── Information ──
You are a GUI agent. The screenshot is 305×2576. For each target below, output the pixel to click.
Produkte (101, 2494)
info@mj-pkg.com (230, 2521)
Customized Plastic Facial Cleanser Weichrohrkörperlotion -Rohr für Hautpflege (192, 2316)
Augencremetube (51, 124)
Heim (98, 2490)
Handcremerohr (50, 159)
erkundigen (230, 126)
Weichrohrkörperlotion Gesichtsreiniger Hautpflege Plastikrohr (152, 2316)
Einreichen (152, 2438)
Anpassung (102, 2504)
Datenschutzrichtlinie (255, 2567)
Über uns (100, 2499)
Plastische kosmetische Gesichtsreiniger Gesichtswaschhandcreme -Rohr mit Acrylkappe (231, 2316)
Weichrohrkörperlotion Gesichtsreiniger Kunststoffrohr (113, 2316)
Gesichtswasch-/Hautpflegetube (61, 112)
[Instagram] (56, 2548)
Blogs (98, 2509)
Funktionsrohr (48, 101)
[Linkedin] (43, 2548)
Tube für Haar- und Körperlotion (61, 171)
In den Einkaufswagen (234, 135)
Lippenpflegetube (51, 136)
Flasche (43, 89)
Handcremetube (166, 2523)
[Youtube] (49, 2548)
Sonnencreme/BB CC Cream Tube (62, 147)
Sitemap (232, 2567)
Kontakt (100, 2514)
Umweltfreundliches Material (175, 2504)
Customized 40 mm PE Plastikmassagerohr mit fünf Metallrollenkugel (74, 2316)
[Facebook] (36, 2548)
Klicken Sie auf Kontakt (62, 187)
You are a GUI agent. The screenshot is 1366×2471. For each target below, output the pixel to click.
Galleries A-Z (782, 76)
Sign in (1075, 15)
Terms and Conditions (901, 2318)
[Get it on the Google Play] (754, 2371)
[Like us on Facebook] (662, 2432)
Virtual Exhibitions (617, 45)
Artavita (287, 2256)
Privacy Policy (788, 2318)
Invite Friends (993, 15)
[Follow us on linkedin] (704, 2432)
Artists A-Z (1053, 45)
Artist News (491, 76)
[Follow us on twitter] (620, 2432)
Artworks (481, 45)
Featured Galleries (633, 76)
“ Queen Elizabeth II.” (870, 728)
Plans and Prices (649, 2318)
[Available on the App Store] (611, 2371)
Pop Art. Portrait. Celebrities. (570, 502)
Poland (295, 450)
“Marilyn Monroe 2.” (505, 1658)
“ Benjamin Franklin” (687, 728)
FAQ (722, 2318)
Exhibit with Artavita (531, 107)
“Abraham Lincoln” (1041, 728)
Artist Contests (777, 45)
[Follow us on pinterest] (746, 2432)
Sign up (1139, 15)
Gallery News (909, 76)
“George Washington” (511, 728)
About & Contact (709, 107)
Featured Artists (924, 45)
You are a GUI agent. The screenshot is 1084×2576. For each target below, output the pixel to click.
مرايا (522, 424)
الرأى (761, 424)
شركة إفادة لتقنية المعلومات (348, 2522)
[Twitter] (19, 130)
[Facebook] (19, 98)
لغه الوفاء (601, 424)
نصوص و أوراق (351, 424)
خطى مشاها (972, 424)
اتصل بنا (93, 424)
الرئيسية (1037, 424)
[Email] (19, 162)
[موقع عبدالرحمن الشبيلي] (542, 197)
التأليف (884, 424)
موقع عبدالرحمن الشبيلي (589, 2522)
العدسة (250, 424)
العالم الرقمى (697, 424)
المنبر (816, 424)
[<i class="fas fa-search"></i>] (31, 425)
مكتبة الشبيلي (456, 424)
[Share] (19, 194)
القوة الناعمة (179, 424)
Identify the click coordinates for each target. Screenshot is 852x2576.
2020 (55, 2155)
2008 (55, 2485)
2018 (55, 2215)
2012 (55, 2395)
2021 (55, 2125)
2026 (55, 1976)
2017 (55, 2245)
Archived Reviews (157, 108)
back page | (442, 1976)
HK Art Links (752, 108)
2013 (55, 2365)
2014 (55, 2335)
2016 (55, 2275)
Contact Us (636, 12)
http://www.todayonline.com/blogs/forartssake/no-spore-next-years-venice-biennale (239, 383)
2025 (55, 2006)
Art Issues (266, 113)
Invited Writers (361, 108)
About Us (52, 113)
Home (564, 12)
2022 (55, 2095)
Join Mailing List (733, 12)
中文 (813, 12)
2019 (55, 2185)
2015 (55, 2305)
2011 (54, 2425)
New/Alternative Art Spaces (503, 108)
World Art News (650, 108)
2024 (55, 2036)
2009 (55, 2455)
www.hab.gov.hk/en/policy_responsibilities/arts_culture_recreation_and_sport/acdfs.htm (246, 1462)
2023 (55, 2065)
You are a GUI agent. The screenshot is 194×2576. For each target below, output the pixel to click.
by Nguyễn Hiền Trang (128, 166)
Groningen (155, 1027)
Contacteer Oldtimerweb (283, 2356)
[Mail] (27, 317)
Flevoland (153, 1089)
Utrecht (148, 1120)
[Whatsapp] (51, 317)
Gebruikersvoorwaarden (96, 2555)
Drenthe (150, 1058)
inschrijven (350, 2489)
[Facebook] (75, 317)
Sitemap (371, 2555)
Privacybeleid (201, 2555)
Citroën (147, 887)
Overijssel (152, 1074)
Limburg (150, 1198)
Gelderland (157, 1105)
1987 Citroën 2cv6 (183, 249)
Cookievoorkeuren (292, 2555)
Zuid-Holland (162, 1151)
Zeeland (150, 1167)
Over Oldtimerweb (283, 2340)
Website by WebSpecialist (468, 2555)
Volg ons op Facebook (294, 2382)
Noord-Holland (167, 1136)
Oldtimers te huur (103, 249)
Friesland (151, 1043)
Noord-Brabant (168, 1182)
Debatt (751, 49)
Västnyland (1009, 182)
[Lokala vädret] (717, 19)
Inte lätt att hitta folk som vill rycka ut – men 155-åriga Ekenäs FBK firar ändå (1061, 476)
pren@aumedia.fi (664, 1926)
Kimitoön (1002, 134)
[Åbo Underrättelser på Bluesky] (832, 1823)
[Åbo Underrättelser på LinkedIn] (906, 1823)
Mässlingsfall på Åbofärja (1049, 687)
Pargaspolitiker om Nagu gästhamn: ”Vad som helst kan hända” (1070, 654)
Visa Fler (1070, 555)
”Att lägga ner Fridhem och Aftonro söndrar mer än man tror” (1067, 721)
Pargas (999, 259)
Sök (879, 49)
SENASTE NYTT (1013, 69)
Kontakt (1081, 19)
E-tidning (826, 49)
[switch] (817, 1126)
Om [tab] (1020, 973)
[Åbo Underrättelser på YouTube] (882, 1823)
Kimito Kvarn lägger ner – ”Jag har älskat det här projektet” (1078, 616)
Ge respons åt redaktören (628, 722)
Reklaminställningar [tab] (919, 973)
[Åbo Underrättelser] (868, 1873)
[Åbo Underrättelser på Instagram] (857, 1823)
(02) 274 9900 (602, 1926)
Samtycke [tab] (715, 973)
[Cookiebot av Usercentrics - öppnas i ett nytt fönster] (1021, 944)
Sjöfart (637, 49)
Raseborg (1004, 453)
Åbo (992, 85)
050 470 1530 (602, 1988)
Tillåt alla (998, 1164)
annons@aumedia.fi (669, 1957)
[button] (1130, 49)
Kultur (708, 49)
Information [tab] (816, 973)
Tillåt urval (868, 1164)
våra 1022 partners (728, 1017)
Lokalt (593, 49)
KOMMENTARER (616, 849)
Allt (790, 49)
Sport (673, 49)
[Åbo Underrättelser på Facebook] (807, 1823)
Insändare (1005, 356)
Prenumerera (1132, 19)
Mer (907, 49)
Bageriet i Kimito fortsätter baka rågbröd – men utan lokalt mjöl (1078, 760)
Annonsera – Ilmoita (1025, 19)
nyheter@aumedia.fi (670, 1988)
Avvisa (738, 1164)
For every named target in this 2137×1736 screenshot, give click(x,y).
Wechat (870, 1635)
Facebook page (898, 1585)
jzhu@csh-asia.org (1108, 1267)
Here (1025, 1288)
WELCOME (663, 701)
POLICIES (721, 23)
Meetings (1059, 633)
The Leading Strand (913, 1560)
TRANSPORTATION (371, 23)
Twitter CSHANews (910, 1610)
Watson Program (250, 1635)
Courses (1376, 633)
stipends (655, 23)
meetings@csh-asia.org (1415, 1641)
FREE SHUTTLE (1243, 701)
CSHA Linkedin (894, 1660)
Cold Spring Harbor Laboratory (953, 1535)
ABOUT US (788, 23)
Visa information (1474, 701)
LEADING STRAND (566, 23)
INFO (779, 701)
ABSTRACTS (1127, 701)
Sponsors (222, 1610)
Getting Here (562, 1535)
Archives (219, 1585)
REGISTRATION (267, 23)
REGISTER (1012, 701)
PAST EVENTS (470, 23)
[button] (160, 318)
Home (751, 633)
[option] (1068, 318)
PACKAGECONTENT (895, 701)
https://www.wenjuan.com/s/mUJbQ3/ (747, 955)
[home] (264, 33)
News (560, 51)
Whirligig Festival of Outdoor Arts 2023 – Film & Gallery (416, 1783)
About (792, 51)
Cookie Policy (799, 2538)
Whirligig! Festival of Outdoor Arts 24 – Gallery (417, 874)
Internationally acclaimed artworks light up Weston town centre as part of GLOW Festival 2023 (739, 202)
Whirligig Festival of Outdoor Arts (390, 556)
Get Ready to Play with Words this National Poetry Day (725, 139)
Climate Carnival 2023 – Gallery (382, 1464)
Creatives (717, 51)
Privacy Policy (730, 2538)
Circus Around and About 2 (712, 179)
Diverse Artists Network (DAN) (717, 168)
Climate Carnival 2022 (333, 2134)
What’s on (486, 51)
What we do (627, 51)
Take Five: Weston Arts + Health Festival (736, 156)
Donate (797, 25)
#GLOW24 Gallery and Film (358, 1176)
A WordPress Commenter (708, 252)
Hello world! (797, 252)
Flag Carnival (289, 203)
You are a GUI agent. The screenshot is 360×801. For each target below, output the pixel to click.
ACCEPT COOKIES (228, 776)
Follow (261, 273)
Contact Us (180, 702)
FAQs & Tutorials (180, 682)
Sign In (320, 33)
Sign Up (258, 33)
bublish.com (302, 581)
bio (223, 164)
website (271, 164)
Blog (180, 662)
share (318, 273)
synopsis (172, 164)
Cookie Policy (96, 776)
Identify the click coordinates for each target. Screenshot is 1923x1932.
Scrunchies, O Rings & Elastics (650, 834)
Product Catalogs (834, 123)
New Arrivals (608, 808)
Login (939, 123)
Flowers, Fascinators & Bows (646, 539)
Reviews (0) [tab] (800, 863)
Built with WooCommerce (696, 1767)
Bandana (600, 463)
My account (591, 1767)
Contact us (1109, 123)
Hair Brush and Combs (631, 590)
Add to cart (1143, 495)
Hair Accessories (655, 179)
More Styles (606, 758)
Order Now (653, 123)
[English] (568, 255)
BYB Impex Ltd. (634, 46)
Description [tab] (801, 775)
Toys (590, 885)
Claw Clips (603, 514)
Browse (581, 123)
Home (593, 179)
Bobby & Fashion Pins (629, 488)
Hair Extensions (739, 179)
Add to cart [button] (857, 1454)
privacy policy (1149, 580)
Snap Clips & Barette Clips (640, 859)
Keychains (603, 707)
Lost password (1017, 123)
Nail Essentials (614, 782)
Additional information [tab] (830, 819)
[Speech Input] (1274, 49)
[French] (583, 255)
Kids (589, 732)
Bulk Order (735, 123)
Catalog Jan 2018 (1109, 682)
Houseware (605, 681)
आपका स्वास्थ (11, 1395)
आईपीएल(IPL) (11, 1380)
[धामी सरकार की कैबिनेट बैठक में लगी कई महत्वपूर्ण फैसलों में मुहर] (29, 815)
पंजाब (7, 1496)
───
* [Assignment]
Up to and including the line with "Weichrohrkörperlotion Gesichtsreiniger Kunststoffrohr", please return the records exactly, beginning from their first line.

* [Response to the exercise]
You are a GUI agent. The screenshot is 305×2576. For each target below, output the pixel to click.
Produkte (101, 2494)
info@mj-pkg.com (230, 2521)
Customized Plastic Facial Cleanser Weichrohrkörperlotion -Rohr für Hautpflege (192, 2316)
Augencremetube (51, 124)
Heim (98, 2490)
Handcremerohr (50, 159)
erkundigen (230, 126)
Weichrohrkörperlotion Gesichtsreiniger Hautpflege Plastikrohr (152, 2316)
Einreichen (152, 2438)
Anpassung (102, 2504)
Datenschutzrichtlinie (255, 2567)
Über uns (100, 2499)
Plastische kosmetische Gesichtsreiniger Gesichtswaschhandcreme -Rohr mit Acrylkappe (231, 2316)
Weichrohrkörperlotion Gesichtsreiniger Kunststoffrohr (113, 2316)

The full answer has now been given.